Whenever a line in the data holds the string "Task", copy that line.

## RECORDS FOR PROCESSING
■ ■ ■ ■ ■
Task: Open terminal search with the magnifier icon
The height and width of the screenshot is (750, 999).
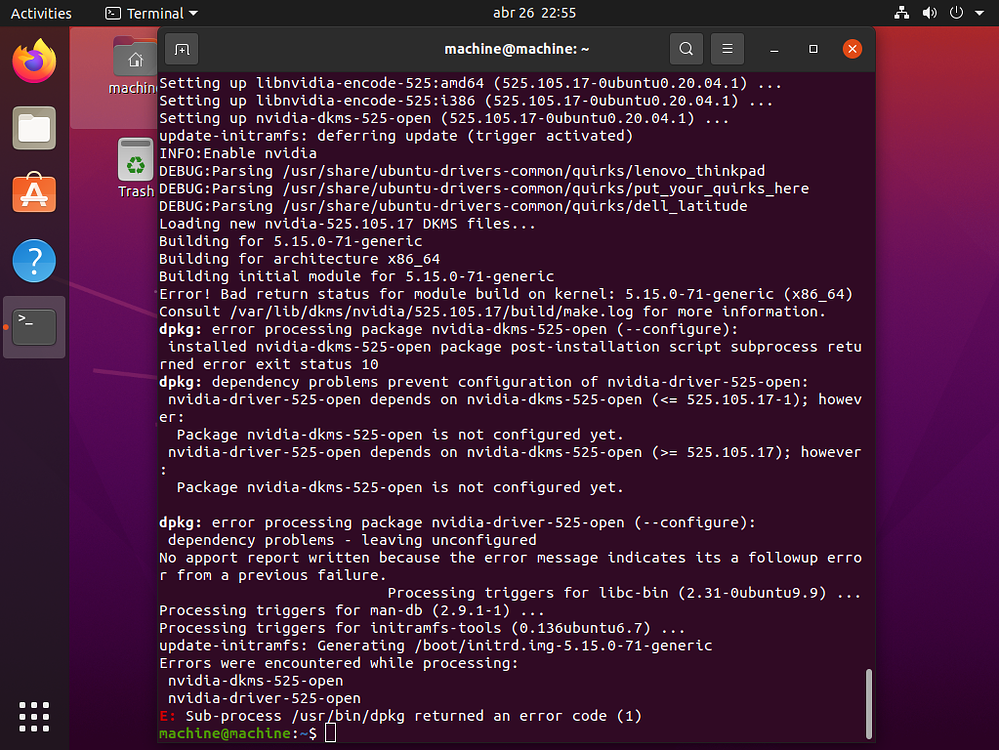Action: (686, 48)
■ ■ ■ ■ ■
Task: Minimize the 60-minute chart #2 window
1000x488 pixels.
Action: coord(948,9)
■ ■ ■ ■ ■
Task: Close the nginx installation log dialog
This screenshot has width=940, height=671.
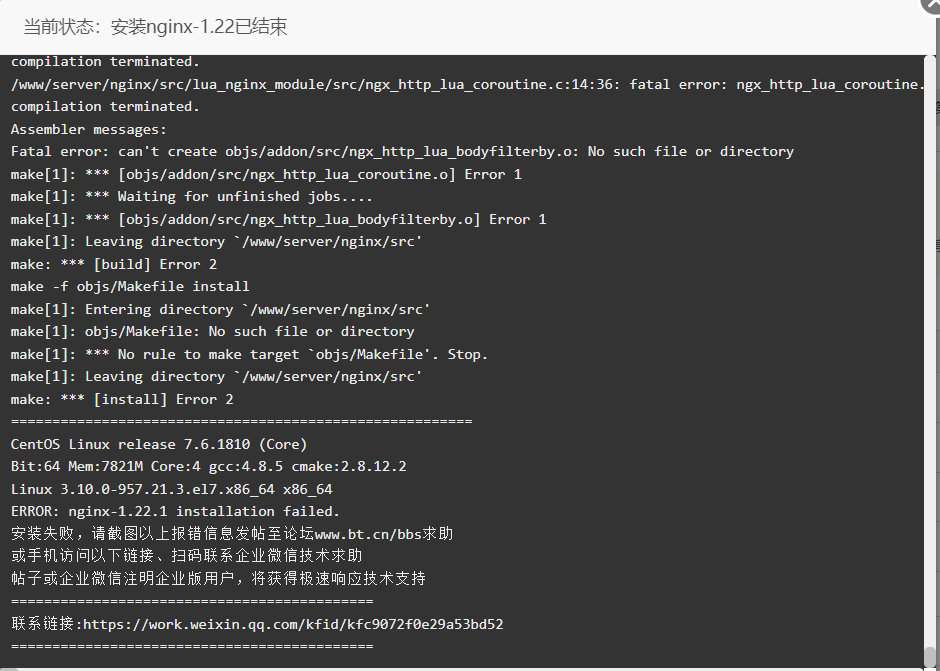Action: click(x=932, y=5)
■ ■ ■ ■ ■
## RESPONSE FOR THIS EXERCISE
Task: Open terminal search with the magnifier icon
Task: Minimize the 60-minute chart #2 window
Task: Close the nginx installation log dialog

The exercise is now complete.